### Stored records
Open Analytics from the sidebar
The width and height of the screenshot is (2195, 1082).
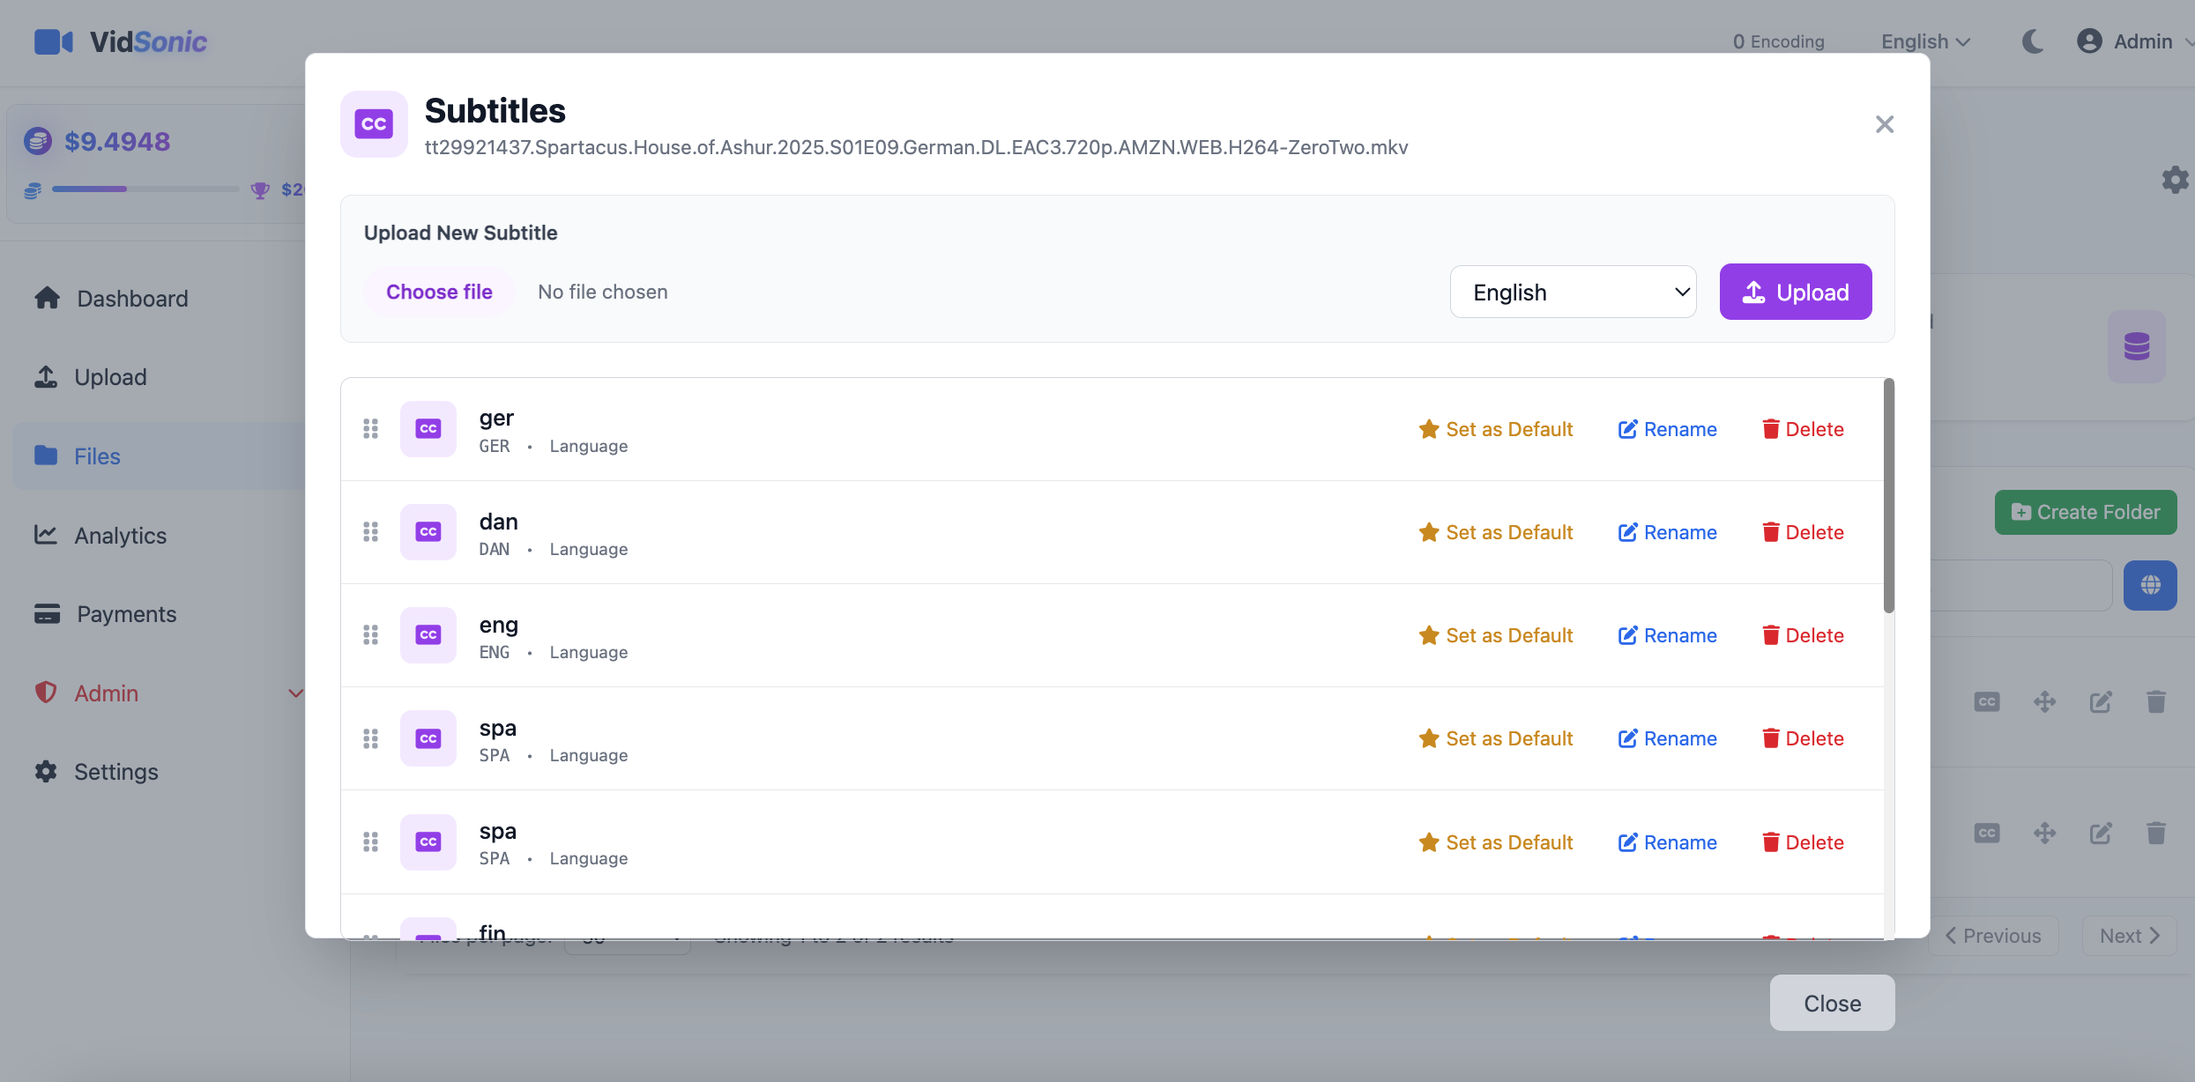pyautogui.click(x=120, y=536)
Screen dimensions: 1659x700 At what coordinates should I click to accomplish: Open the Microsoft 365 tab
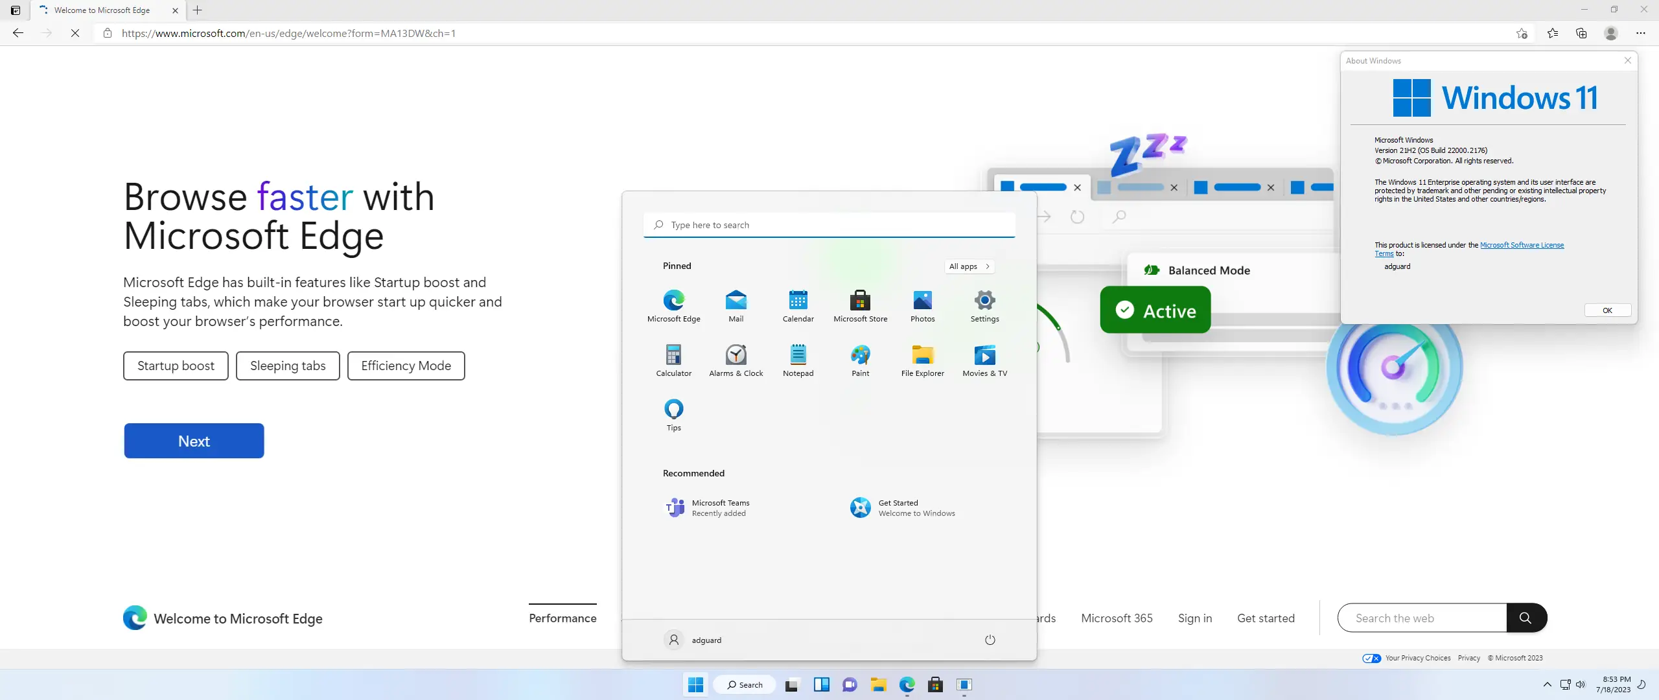(1117, 618)
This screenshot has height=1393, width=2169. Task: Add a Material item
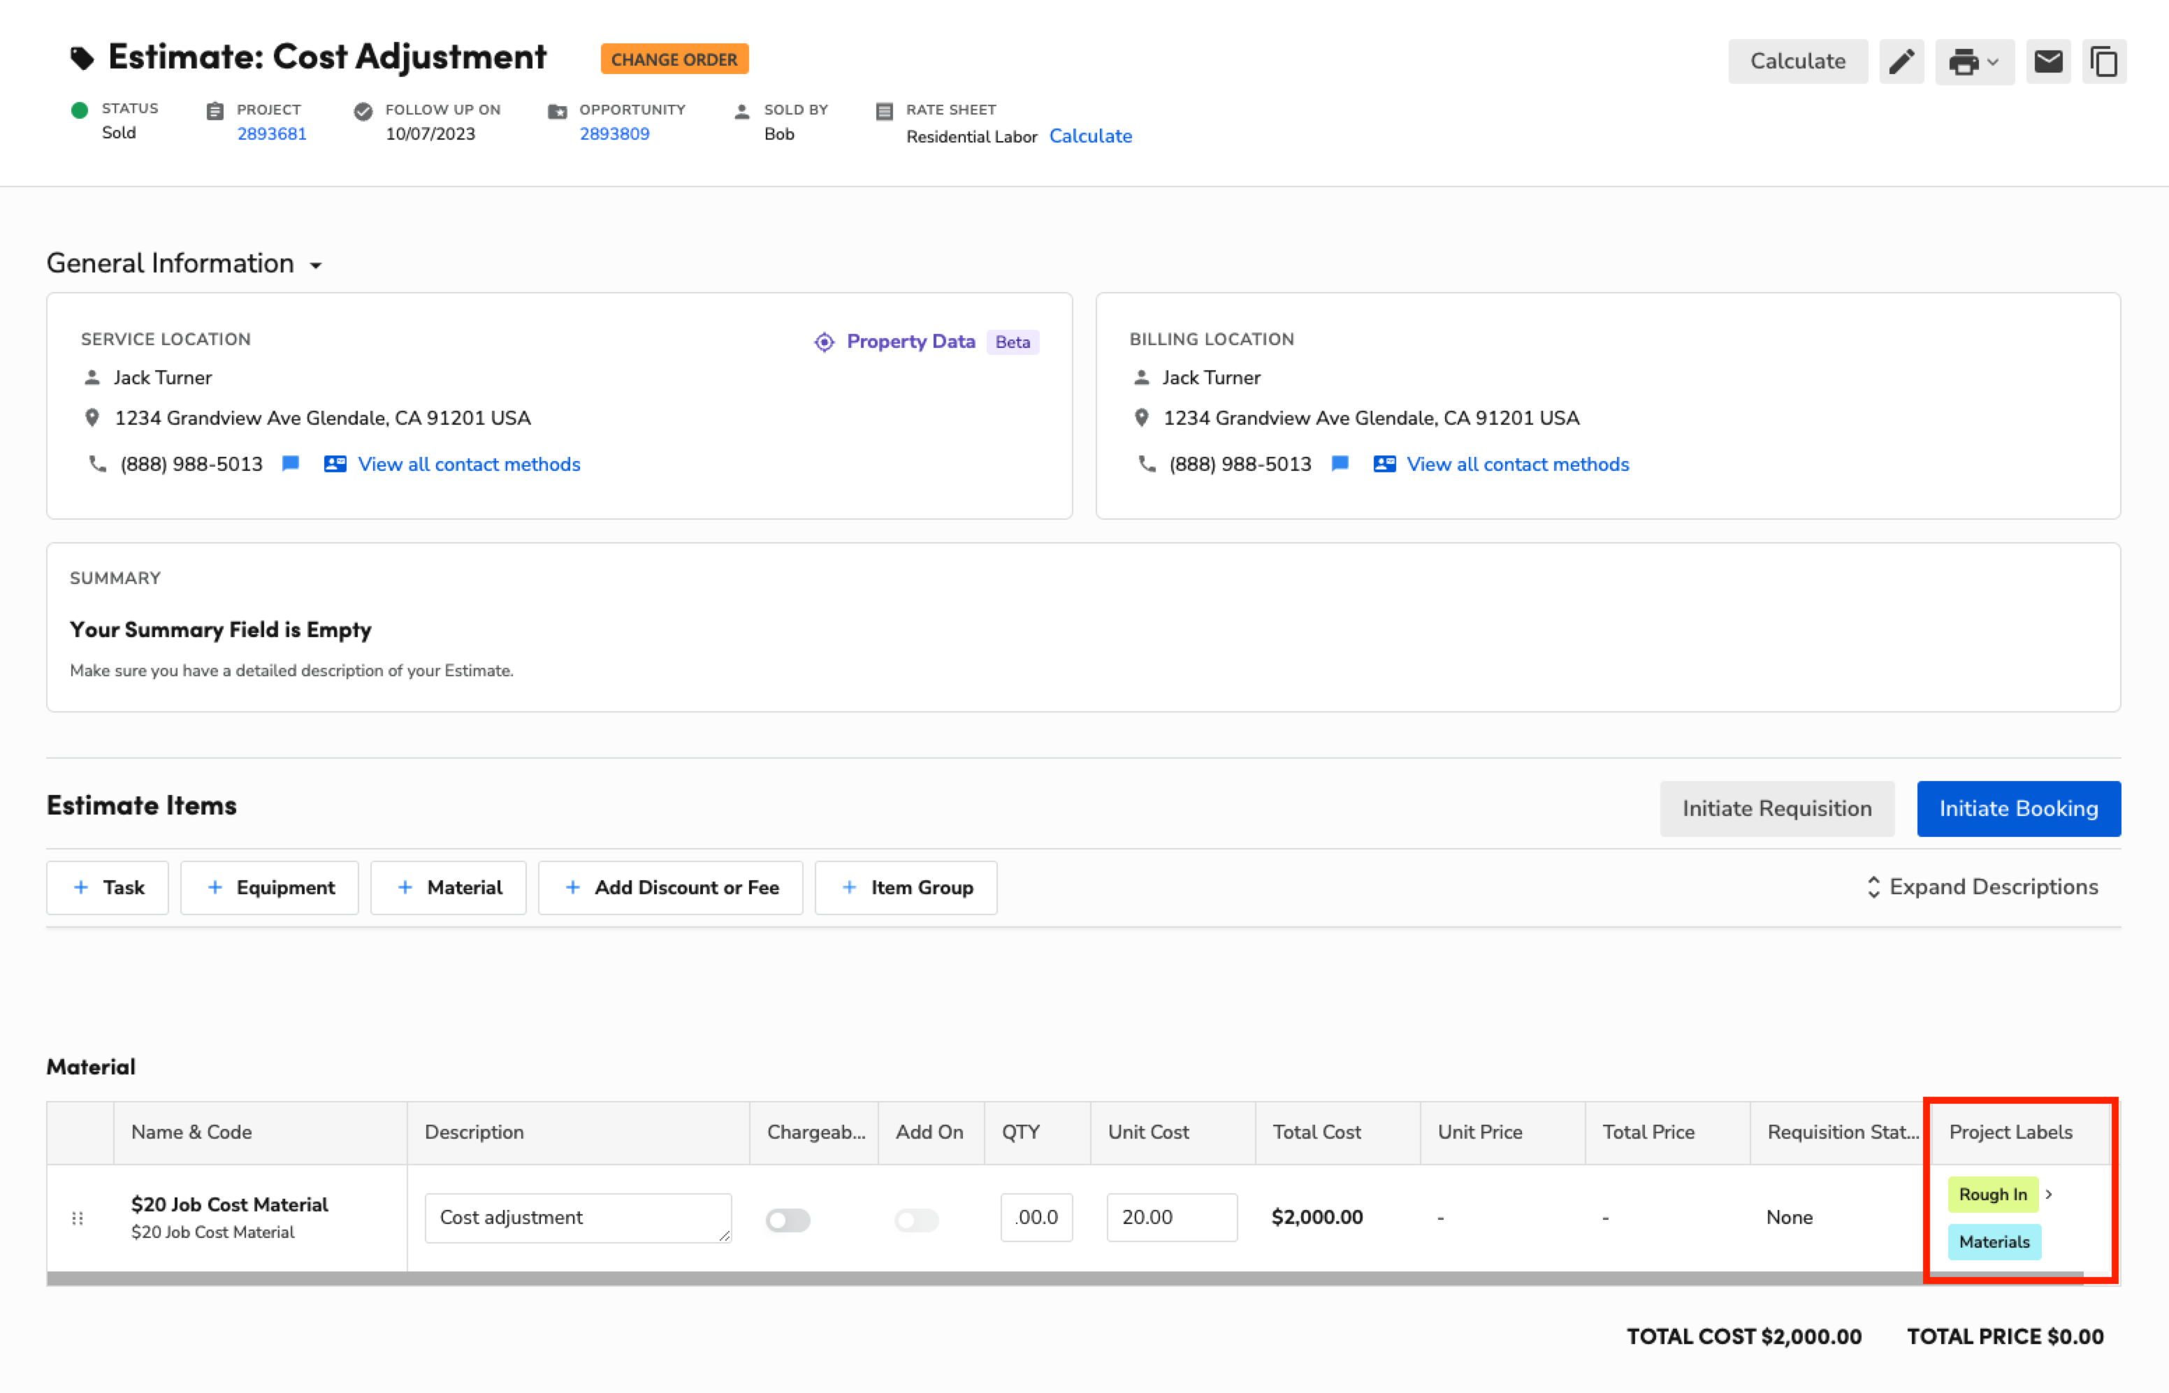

### YOUR INSTRUCTIONS
Reproduce the records verbatim, omitting all images they contain.

### SOLUTION FOR THIS PROBLEM
Open Analytics from the sidebar
The width and height of the screenshot is (2195, 1082).
pyautogui.click(x=120, y=536)
Screen dimensions: 1659x700 At what coordinates should I click to accomplish: Open the Microsoft 365 tab
(1117, 618)
This screenshot has height=1393, width=2169. Task: Add a Material item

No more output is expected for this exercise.